_Aim 1_
Copy the word and item position records below line for line, leaving out the pictures.

_Text provided_
How to Use Email Validator to Find and Avoid Spam Traps
Email validator ensures that you only work with the best, most up-to-date data. Rather than waste time and money sending emails to accounts that won’t receive them, you can be confident that each email you send is viable. Email validation eliminates invalid email addresses, reduces bounce rates, and cleans your database of form spam.
Spam traps are used to identify unethical email practices. Anyone sending emails that people don’t want risks being flagged as spam. Once this happens, emails sent from these domains go straight to the spam folder—not the inbox, where you want them. Fortunately, email validation helps protect you. Keep reading to find out how.
What are Spam Traps?
Spam traps, in short, are email addresses that monitor and report spammy emails. “Spammy” emails are those sent without first receiving permission or opt-in from users. However, there are instances where you do receive permission, but your email still gets “trapped” or flagged as spam.

_Aim 2_
Carry the article on email validation and spam traps forward from its last sentence.

(Word and item position records)

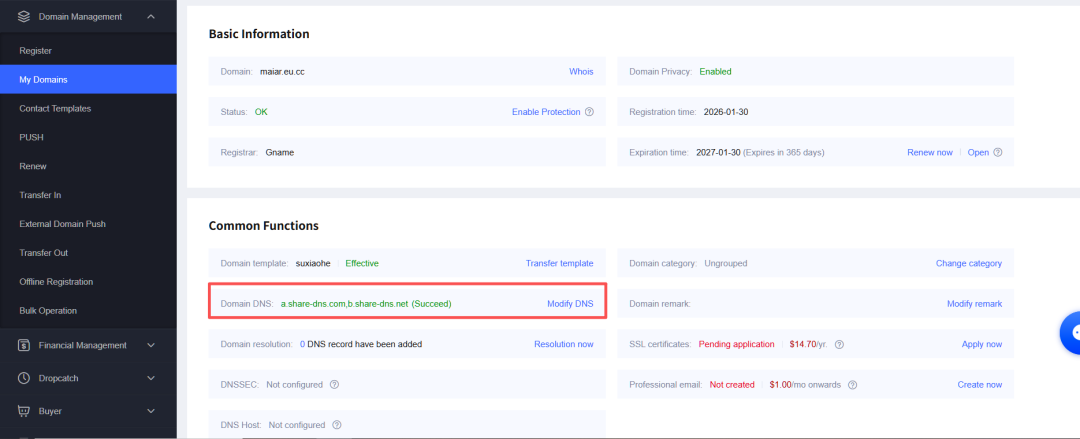This screenshot has height=439, width=1080.
Task: Expand the Buyer menu
Action: 150,411
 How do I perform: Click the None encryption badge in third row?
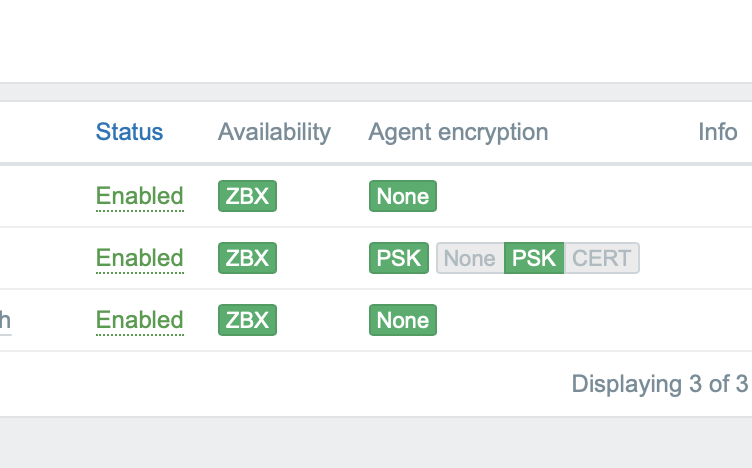click(x=402, y=320)
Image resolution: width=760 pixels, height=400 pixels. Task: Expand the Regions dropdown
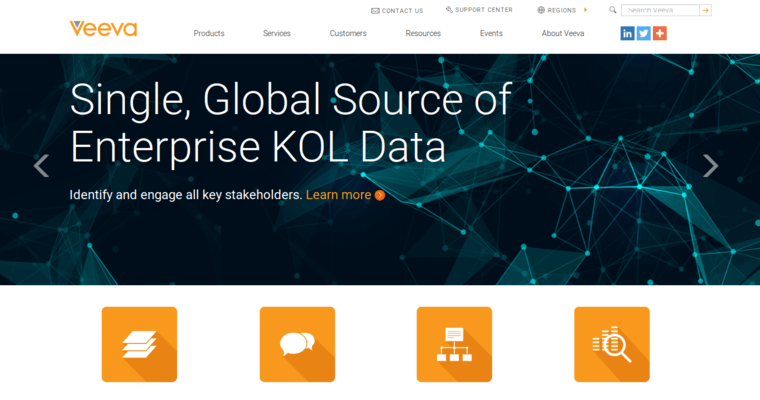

_Right answer 1_
This screenshot has height=439, width=1080.
Task: Expand the Buyer menu
Action: 150,411
 How do I perform: Click the None encryption badge in third row?
click(x=402, y=320)
Image resolution: width=760 pixels, height=400 pixels. Task: Expand the Regions dropdown

_Right answer 2_
Pure Spam Traps
Pure spam traps are created intentionally by internet service providers (ISPs). The purpose is to catch sending domains that email spam. This is effective because the only way someone could email one of these spam traps is by unethically scouring the web for addresses or purchasing an email list from someone who has done so.
Therefore, it’s important that you don’t scour for email addresses or purchase lists. The quality is questionable, and the process is unethical. Instead, it’s better to provide users with the options to provide their email addresses voluntarily, to opt-in to future messages, and to opt-out or unsubscribe at any time (more on this later).
Unfortunately, this isn’t fool-proof. Even if you collect emails ethically, you could still find yourself sending to a spam trap. That’s because recycled email addresses can become spam traps too over time.
Recycled Email Addresses
Do you have an email address that you created years ago that you don’t use anymore? Maybe you even do use it when you are required to provide an email address but want to keep your primary inbox free of spam and promotional emails. Everyone’s done it, so think of how many of these addresses could be in your own database!
What happens is that the provider (Yahoo, Gmail, etc.) identifies these accounts as abandoned and repurposes them as spam traps. Since the account has been inactive for so long, the provider feels confident that anyone sending to the account must be a spammer. Because how did the sender get the address of an account that isn’t being used?
Again, these abandoned addresses enter your database by users who know the account is abandoned. In this way, they attempt to redeem an offer without receiving follow-up emails.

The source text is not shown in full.